Table 3 Nephrocalcinosis at presentation and follow-up

Growth outcome

Height for age

With appropriate treatment and on follow-up, it was seen that significant improvement in height was noticed in d-RTA only (P < 0.001). There was no significant catch-up growth in children with Fanconi syndrome. Though, there was a trend toward catch-up growth in the rest all children, this did not translate into statistical significance. Height for age Z scores are shown in Figure 1.

Height for age – Z scores, with appropriate therapy improvement of height was seen in all, but was statistically significant in distal renal tubular acidosis only (except cystinosis, where no catch-up growth was seen)
Figure 1
Height for age – Z scores, with appropriate therapy improvement of height was seen in all, but was statistically significant in distal renal tubular acidosis only (except cystinosis, where no catch-up growth was seen)

Weight for age

Significant improvement in weight of these children was noticed in d-RTA and Bartter syndrome cohort. Children with cystinosis did not grow well due to onset of CKD. Weight for age – Z scores are shown in Figure 2.

Weight for age – Z scores, statistical significant weight gain is seen in distal renal tubular acidosis and Bartters syndrome, nephrogenic diabetes insipidus and hypophosphatemic rickets showed trend of improvement. While children with Fanconi syndrome (cystinosis) had no improvement
Figure 2
Weight for age – Z scores, statistical significant weight gain is seen in distal renal tubular acidosis and Bartters syndrome, nephrogenic diabetes insipidus and hypophosphatemic rickets showed trend of improvement. While children with Fanconi syndrome (cystinosis) had no improvement

Renal function outcome

Progression to CKD was observed in all children with cystinosis the time for progression was 3.41 ± 1.42 years. No child required renal replacement therapy yet. One child with Bartter syndrome had AKI at presentation due to dehydration episode, which improved completely.

Discussion

The renal tubular disorders seen at our center represents a wide spectrum, but lacks some rare disorders reported in the literature.[12] In our experience, d-RTA is the most common renal tubular disorder comprising 46% of all tubular disorders, followed by Bartter - like syndrome, nephropathic cystinosis presenting as Fanconi syndrome and hypophosphatemic rickets. This is in stark contrast to the western world where nephropathic cystinosis, hypophosphatemic rickets, and idiopathic hypercalciuria are among the leading causes.[2] Other rare causes of hereditary Fanconi syndrome like galactosemia and Wilson's disease were not seen in our series. Cystinosis is the most common cause of Fanconi syndrome in our series consistant with published literature.[2] Regarding Idiopathic hypercalciuria the incidence may be reflecting the “proverbial tip of iceberg” and is underestimated in this series because most of these children do not get referred to a pediatric nephrology center.

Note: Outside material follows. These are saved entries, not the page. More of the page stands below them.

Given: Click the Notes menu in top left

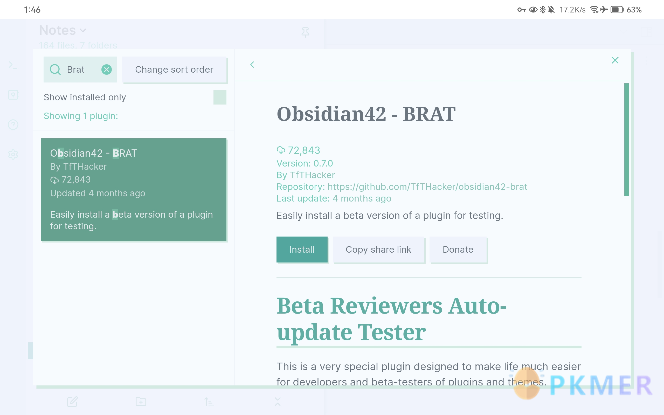Looking at the screenshot, I should coord(63,30).
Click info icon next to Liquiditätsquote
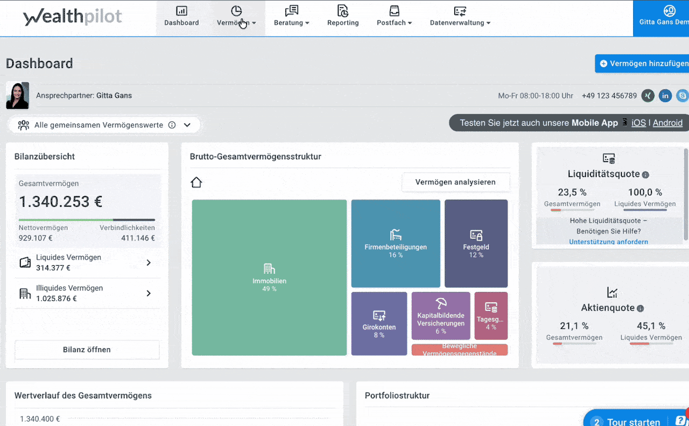689x426 pixels. 645,175
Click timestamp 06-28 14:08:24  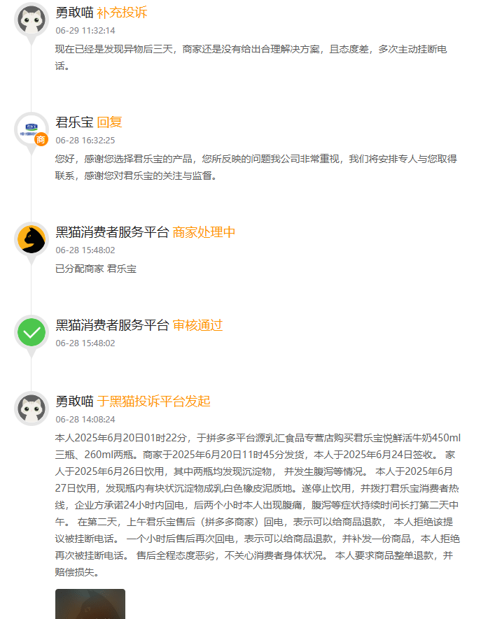85,419
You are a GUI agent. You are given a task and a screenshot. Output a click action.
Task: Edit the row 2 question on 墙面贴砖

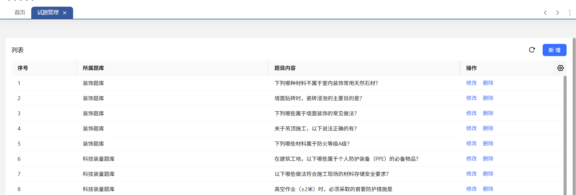click(x=471, y=98)
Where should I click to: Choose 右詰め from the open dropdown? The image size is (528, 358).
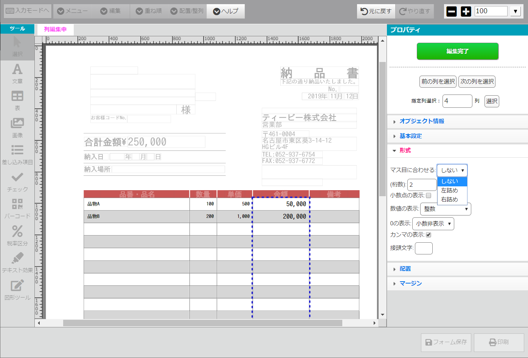tap(449, 200)
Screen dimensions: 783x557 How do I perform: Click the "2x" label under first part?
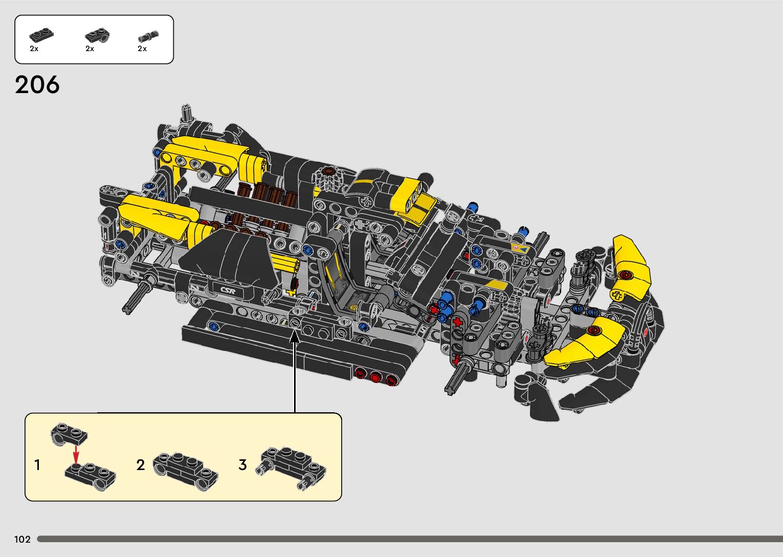34,49
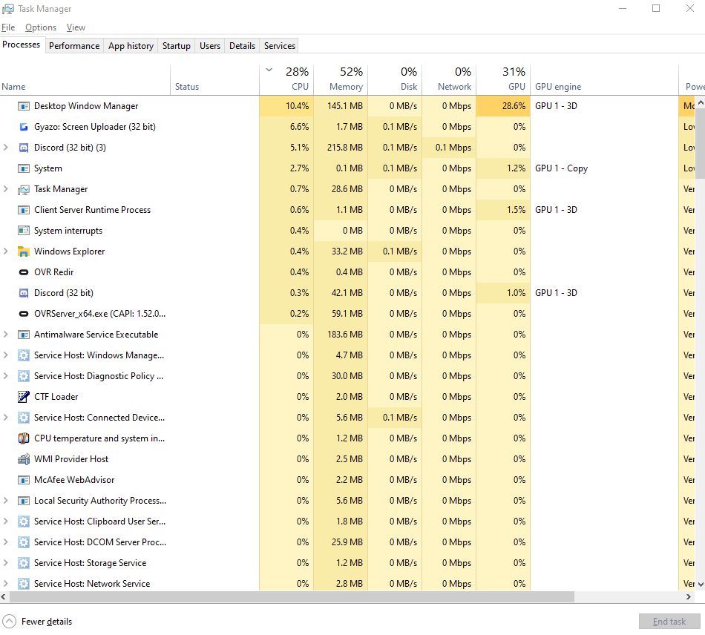
Task: Click the horizontal scrollbar right arrow
Action: pos(688,596)
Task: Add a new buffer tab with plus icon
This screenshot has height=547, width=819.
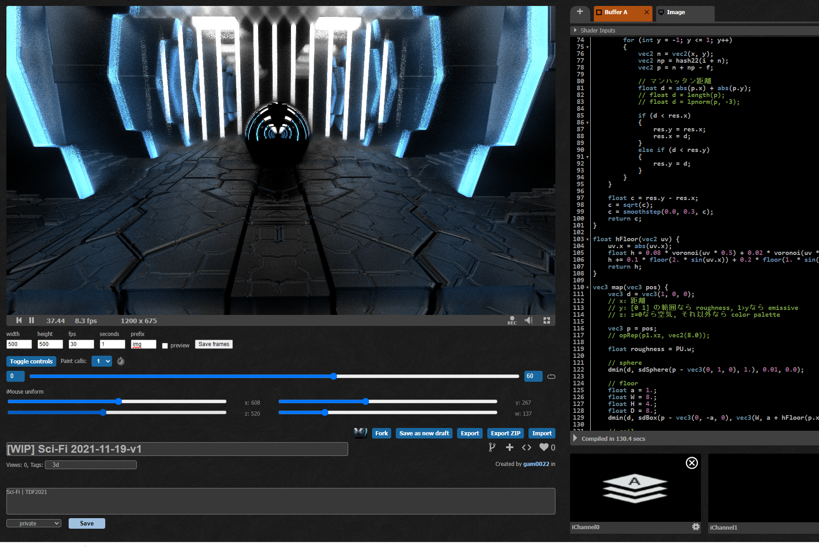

Age of presentation ranged 1.5 months to 11 years with a median of 1.5 years. As expected, in patients with a more severe symptomatology (e.g. primary Fanconi syndrome, d-RTA, neonatal Bartter syndrome), the diagnosis was made earlier than in those with a more silent course in whom it was often delayed until later childhood (Gitelman syndrome, hypophosphatemic rickets, idiopathic hypercalciuria). The age at presentation of various diseases are comparable with those published in the literature.[6789] However, it was interesting to note that there was a significant gap between the onset of symptoms and diagnosis in some children. This could be because of a missed diagnosis by the physician at the first presentation or delay in seeking medical attention, which not uncommon in developing countries. In the series of d-RTA by Bajpai et al., the onset of symptoms was at the age of 1.8 years (3 months to 7.5 years) and at diagnosis 6 years (1.5-13 years).[6] An early diagnosis may be associated with early initiation of therapy and thus a better outcome. Increasing awareness of primary care physicians/pediatricians about tubular disorders may ensure early referral and diagnosis.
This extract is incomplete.